**Data**
-*-

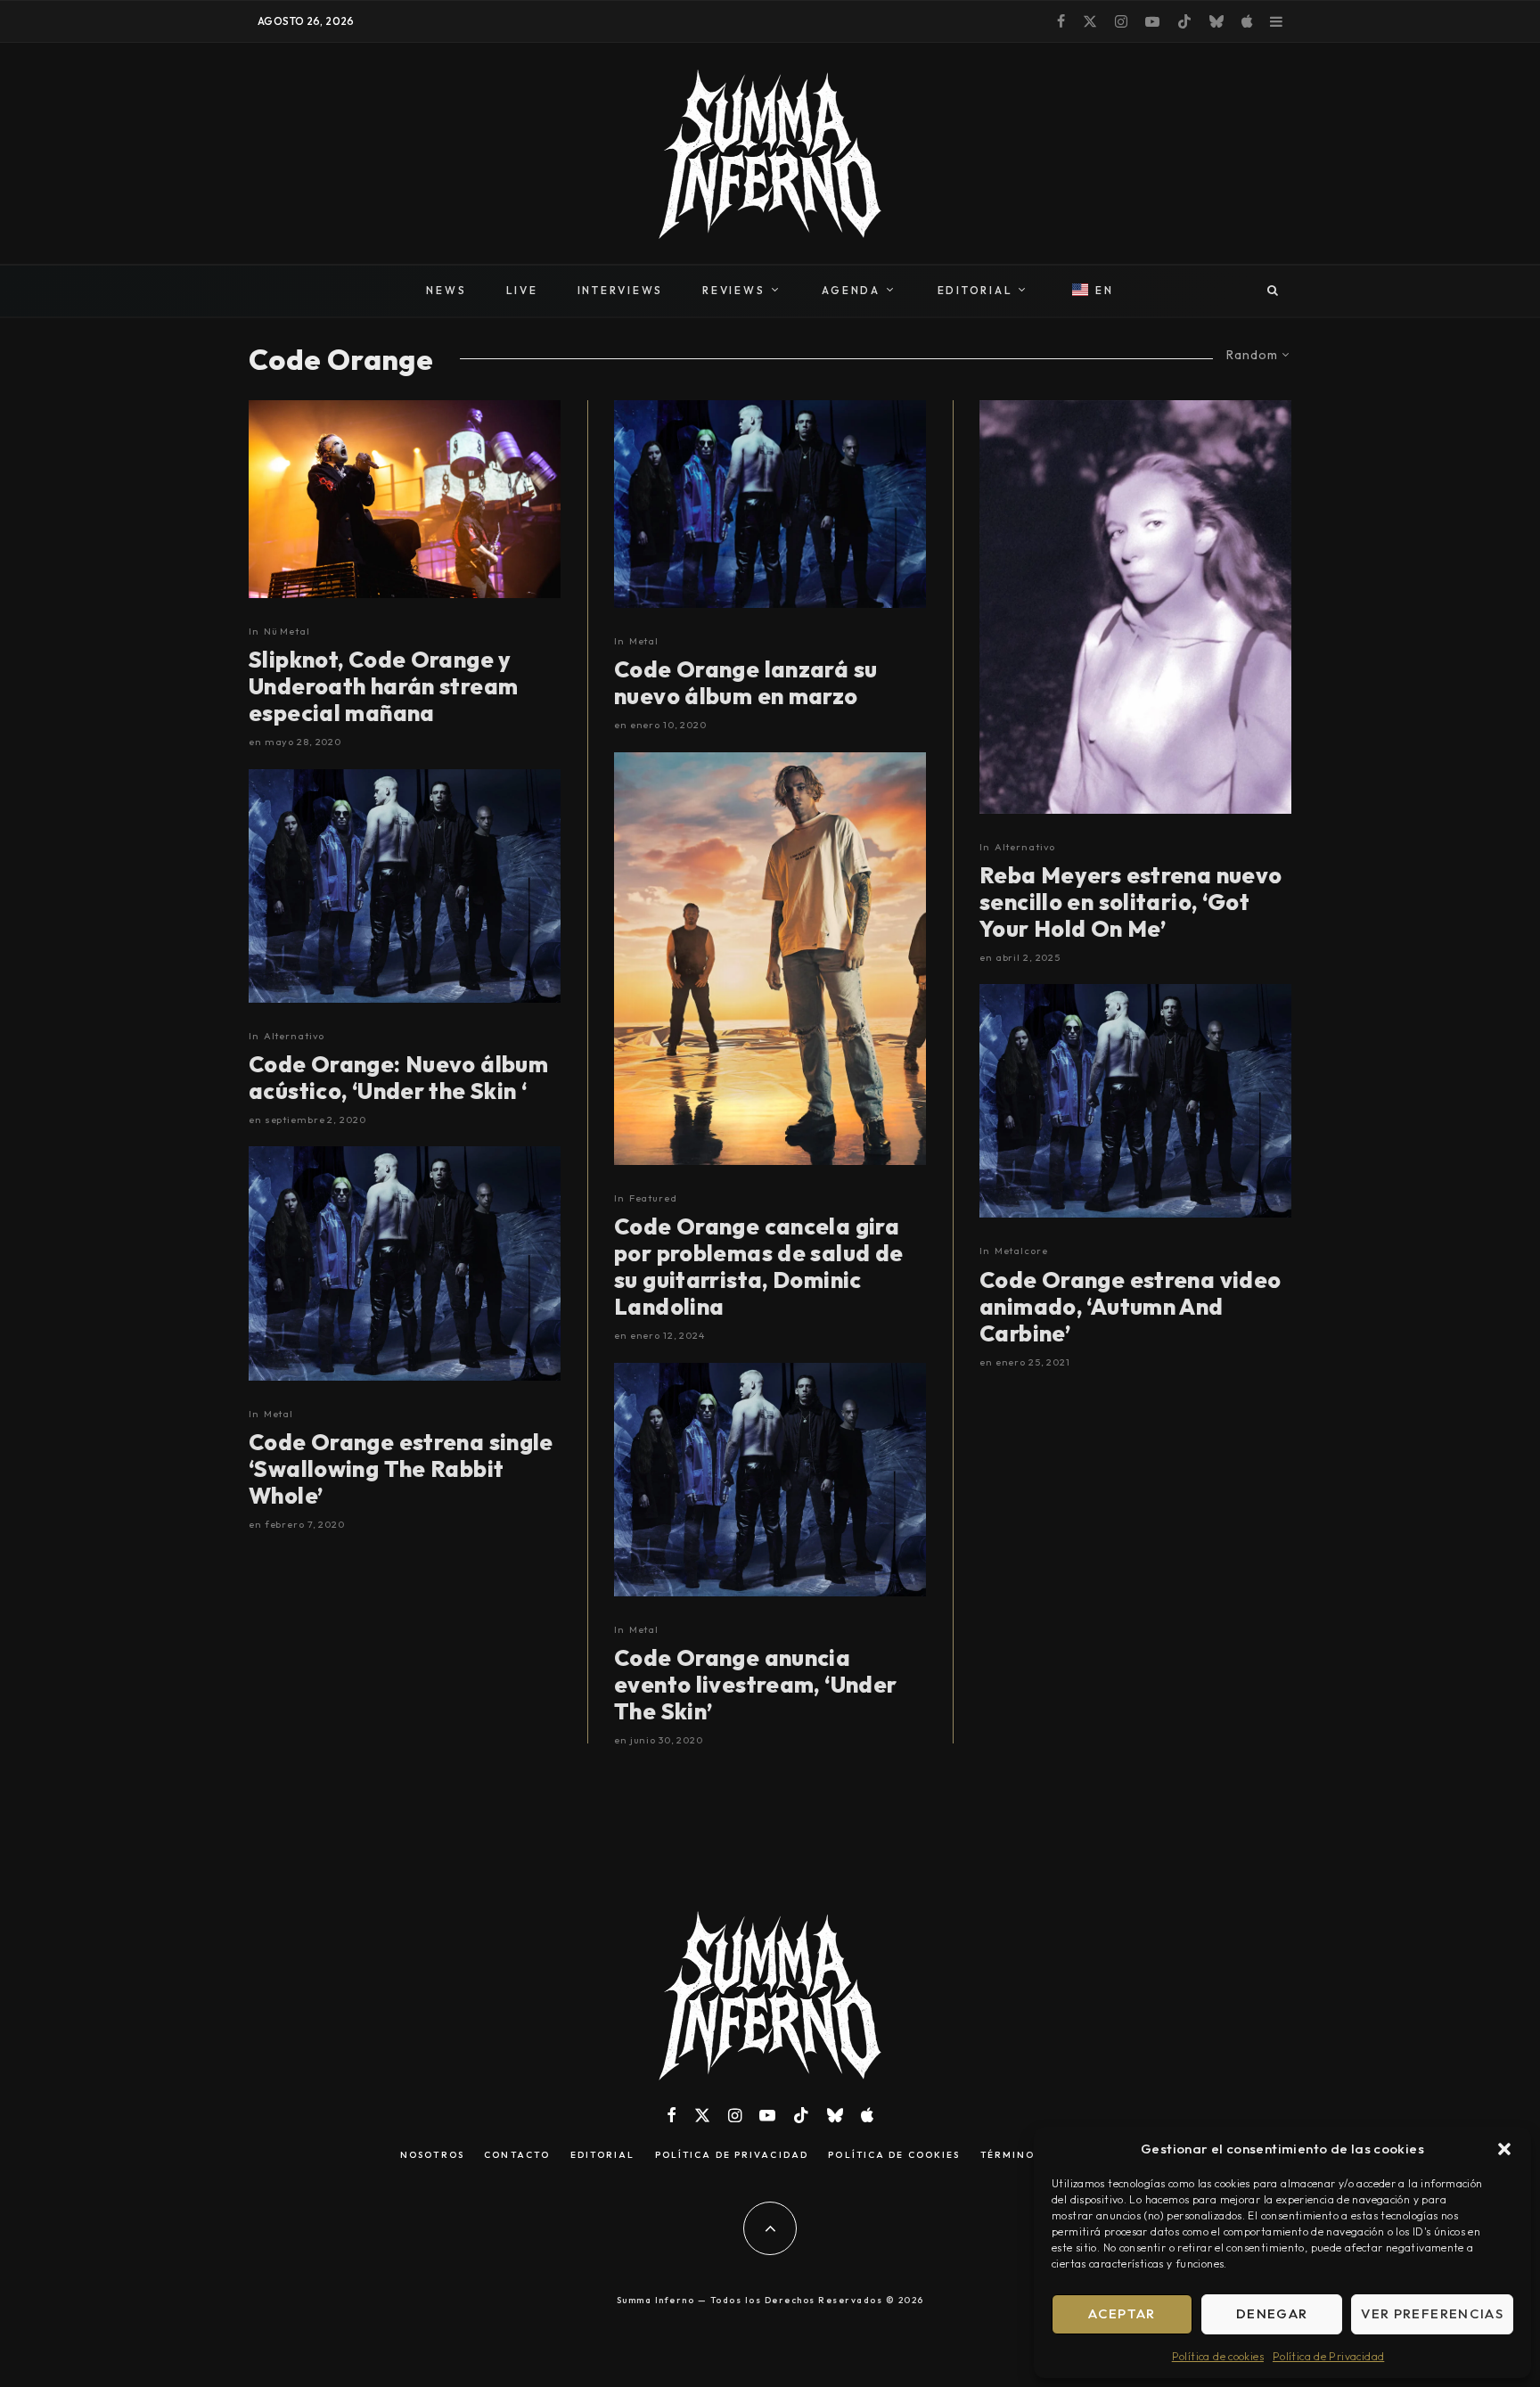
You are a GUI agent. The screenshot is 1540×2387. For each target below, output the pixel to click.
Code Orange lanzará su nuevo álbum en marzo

-*-

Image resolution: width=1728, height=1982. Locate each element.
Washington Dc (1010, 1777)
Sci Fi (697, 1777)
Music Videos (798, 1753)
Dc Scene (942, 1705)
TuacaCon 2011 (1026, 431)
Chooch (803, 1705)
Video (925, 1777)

-*-

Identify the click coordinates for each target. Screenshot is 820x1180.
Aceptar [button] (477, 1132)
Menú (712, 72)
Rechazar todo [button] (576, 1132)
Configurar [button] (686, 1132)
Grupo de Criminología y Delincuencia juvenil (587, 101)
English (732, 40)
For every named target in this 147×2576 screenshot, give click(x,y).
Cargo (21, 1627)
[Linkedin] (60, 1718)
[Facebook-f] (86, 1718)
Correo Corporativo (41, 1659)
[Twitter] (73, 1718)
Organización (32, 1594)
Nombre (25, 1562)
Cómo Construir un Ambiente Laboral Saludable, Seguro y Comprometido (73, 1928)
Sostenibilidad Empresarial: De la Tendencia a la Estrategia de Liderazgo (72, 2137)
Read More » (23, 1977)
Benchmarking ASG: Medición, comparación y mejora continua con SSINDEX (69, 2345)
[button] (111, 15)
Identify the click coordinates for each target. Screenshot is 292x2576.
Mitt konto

-*-

**Exercise description**
Which lines in the listing hold the word "Identify"? Copy them out.

**Result of the task**
Identify the click coordinates for each target. Screenshot is 820x1180.
Identify the click coordinates for each target. Screenshot is 292x2576.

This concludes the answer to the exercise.